____ INFORMATION

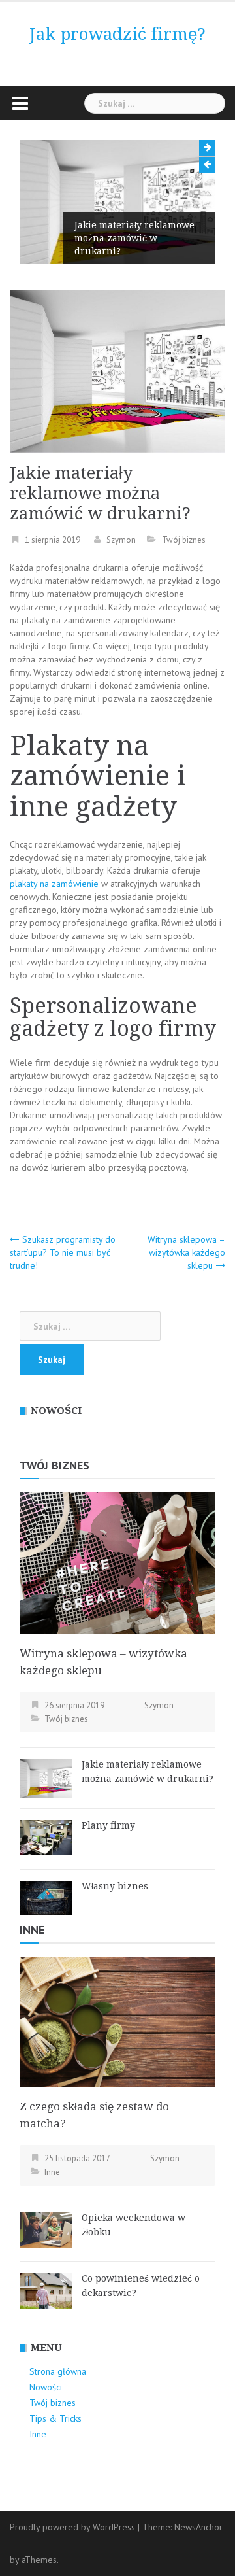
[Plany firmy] (46, 1836)
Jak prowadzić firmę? (117, 34)
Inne (32, 1929)
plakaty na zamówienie (54, 883)
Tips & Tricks (55, 2418)
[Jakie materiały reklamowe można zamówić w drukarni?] (46, 1777)
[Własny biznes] (46, 1897)
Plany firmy (108, 1825)
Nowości (45, 2387)
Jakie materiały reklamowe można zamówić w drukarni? (134, 238)
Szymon (121, 539)
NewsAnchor (198, 2527)
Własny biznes (115, 1886)
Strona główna (57, 2371)
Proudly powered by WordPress (72, 2527)
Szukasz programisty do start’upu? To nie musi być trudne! (63, 1252)
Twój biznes (184, 539)
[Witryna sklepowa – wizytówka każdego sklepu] (117, 1562)
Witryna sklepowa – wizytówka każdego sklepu (186, 1252)
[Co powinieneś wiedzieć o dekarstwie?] (46, 2290)
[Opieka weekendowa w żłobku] (46, 2229)
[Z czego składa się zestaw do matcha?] (117, 2021)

________

Set down exactly what runs from the line containing "Plany firmy (108, 1825)" through the last line above, both lines included.

▸ TASK RESPONSE
Plany firmy (108, 1825)
Nowości (45, 2387)
Jakie materiały reklamowe można zamówić w drukarni? (134, 238)
Szymon (121, 539)
NewsAnchor (198, 2527)
Własny biznes (115, 1886)
Strona główna (57, 2371)
Proudly powered by WordPress (72, 2527)
Szukasz programisty do start’upu? To nie musi być trudne! (63, 1252)
Twój biznes (184, 539)
[Witryna sklepowa – wizytówka każdego sklepu] (117, 1562)
Witryna sklepowa – wizytówka każdego sklepu (186, 1252)
[Co powinieneś wiedzieć o dekarstwie?] (46, 2290)
[Opieka weekendowa w żłobku] (46, 2229)
[Z czego składa się zestaw do matcha?] (117, 2021)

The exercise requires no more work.